Here's a not very bold prediction: Donald Trump won't be the Republican presidential nominee next year. He's not a credible national leader. His strategy for restoring American economic vigor boils down to threatening China with a trade war. It's not even clear that he's a conservative; he once backed Barack Obama, and he appears to favor abortion rights. The GOP can do better, and will.
And yet, Trump is running a strong second to former Massachusetts Gov. Mitt Romney in most recent beauty-contest polls of likely GOP voters. (Trump boasts that he's "leading all the polls," but that's just another Trumpism.)
What are those Republican voters trying to say?
"It means this Republican nomination is still wide open — as wide open as any we've ever seen," said Scott Reed, who managed Bob Dole's unsuccessful 1996 campaign.
Less politely, it means that none of the potential candidates now testing the waters — Romney, former House Speaker Newt Gingrich, former Minnesota Gov. Tim Pawlenty and Mississippi Gov. Haley Barbour, to name the most prominent — has caught fire yet. The GOP voters who told pollsters they would favor Trump listened to that list of names and replied, in effect, "none of the above."
Moreover, a look at the poll numbers shows that Trump's support comes at the expense of potential candidates whose standing has eroded in recent months: former Alaska Gov. Sarah Palin, former Arkansas Gov. Mike Huckabee and Gingrich.
So the GOP race is becoming more open, not less.
But that's not all the Trump mini-surge portends. As last November's congressional election showed, there's a deep wellspring of anger and impatience in the electorate. Much of it found expression in the "tea party" movement of fiscal conservatives, but the phenomenon is broader than that.
Just as in 2008, when then-candidate Obama promised to change the way Washington works, many voters want a candidate who can credibly promise fundamental reform — and they haven't found a champion yet.
"People are looking for a new dimension that goes beyond conventional politics," said Eddie Mahe Jr., a former vice chairman of the Republican National Committee. "They're looking for a leader who's going to change things, who can overcome the special interests and pull people together around a common agenda. Trump offers some of that quality." (He's not a Trump supporter.)
Where does that leave the Republican race?
It leaves Romney as a putative front-runner whose support appears frozen at about 1 in 5 GOP voters; his share in the polls has neither grown nor shrunk in recent months.
It also leaves Romney in an uncomfortable position as the most moderate conservative in the Republican field, open to charges from his rivals that he's not conservative enough. Some Romney supporters are privately rooting for former Utah Gov. Jon Huntsman Jr. to join the race, if only to add a name to Romney's left.
On the right, Pawlenty is trying to cast himself as a candidate for tea party supporters; he has demanded that Congress refuse to raise the federal debt ceiling under any circumstances, even though House Republican leaders have said they are willing to seek a compromise on the issue.

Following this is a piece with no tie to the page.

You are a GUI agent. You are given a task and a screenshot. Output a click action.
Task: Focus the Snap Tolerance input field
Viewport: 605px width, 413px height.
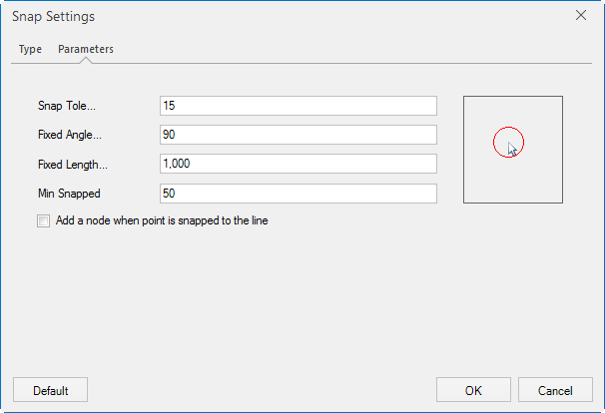click(298, 106)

But Pawlenty's strategy may not succeed if a real tea party candidate, such as Rep. Michele Bachmann (R-Minn.), enters the race.
The gap between Romney and the tea party types is a space that might be tailor-made for Barbour, a Southern conservative who can point to a successful record as Mississippi's governor, including his management of the state's response to Hurricane Katrina in 2005.
But Barbour faces a paradox: As a former Washington lobbyist and Republican fundraiser, will his solid qualifications as a professional politician disqualify him in a year when conventional politics is so out of fashion?
So far, none of those names, except perhaps Bachmann, has produced much passion in Republican ranks — and Bachmann produces passion both for and against.
But that's not unusual at this stage of a presidential campaign. Candidates who look weak at the outset quickly can gain stature if they begin to win primary elections. The first real contest, in Iowa, is still eight months away.
"One of these Republicans is going to rise out of the water," Reed promised. "Somebody will look presidential."
Indeed, most Republican strategists think any of the current or former governors in the mix — Romney, Pawlenty or Barbour — could pose a credible threat to Obama.
When a president runs for a second term, they noted, the election is primarily a referendum on how he did the job. The identity of the challenger isn't as important as the unemployment rate, the price of gasoline or the president's job approval rating.
This is all good news for the GOP, so far. The president's job approval rating, for example, stands at about 48%, which means if the election were held today, it would end roughly in a tie.
So Republicans can stop wringing their hands in public and private over who will be their flag-bearer. A nominee will emerge, and it won't be Donald Trump. Besides, the other side expects a close race. Obama already opened his campaign, and he is running hard.